Extract
..........
I'm looking forward to seeing how the lawsuit will settle. It provides a very interesting and real example of who is liable for what and why a company pays for workers comp insurance. For students, the situation provides a, thankfully, rare look into liability and what happens when things go very very wrong in entertainment.

What a terrible course of events.


----------



## rsmentele

It just really surprises me that they would use shackles and pear rings in other areas of the rig, but the ONE Single Point of connection for the apparatus was connected using a carabiner!


----------



## rsmentele

TuckerD said:


> I believe, and correct me if I'm wrong, that OSHA is suggesting that the two pear rings should have been connected to a shackle which could then be attached to the carabiner, thus loading the carabiner along it's major axis. The report didn't appear to condemn the use of carabiners in the system though.



Although they do state that one solution would be to change the rig to include two pear rings and a shackle:


_One of the means of abatement was to place the two pear rings in a shackle instead of a carabiner._


----------



## ruinexplorer

They probably can't sue their employer (Feld) as they are already accepting workers comp. It does go to show how liability can be passed around. Always be mindful on shows you work.
..........
Given data

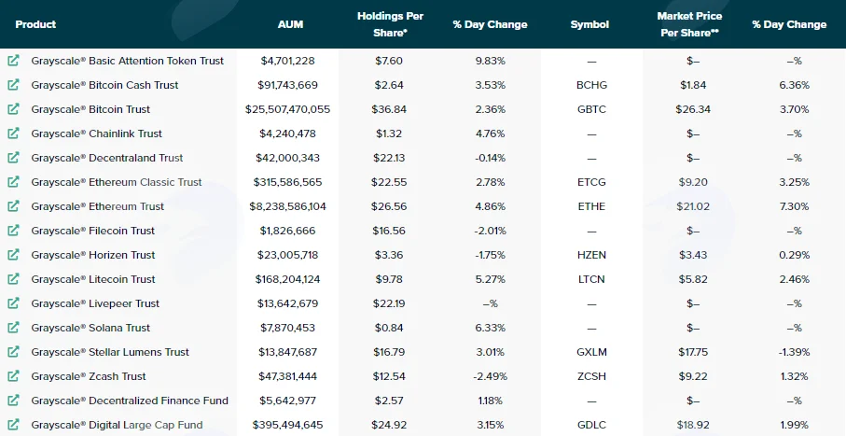
Task: Click the Symbol column header
Action: tap(589, 24)
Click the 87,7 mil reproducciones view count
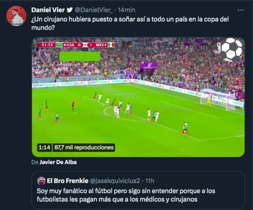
..........
Stated problem
Extend the forum thread on the rigging accident, picking up after its final sentence. The material has no connection to the forum thread on the rigging accident.

Output of the task
----------



## BillConnerFASTC

Tort law in this country is crazy, and how do they claim the biner was defective, and not just the wrong choice?


----------



## gafftaper

BillConnerASTC said:


> Tort law in this country is crazy, and how do they claim the biner was defective, and not just the wrong choice?



Yeah I don't get it. You've got an OSHA report that pretty clearly says it was the result of bad rigging practices and if they would have just used a shackle this wouldn't have happened, and yet they are suing the manufacturers of the carabineer. Furthermore, what does the convention center have to do with any of this? CRAZY!


----------



## porkchop

rsmentele said:


> It just really surprises me that they would use shackles and pear rings in other areas of the rig, but the ONE Single Point of connection for the apparatus was connected using a carabiner!



Acts need to roll on and off rapidly to keep the show moving. Carabiners are used because they are much faster and easier to make and break in show conditions. This kind of connection point is not unique to Feld.


----------



## ruinexplorer

A video on Facebook shows a recreation of why it failed. Bad rigging choice.


----------



## What Rigger?

Ah! Delbert Hall strikes again. Yeah, uhm, tri-axial loading of a carabiner is a definite no-no all the time, no matter the application.


----------



## gafftaper

porkchop said:


> Acts need to roll on and off rapidly to keep the show moving. Carabiners are used because they are much faster and easier to make and break in show conditions. This kind of connection point is not unique to Feld.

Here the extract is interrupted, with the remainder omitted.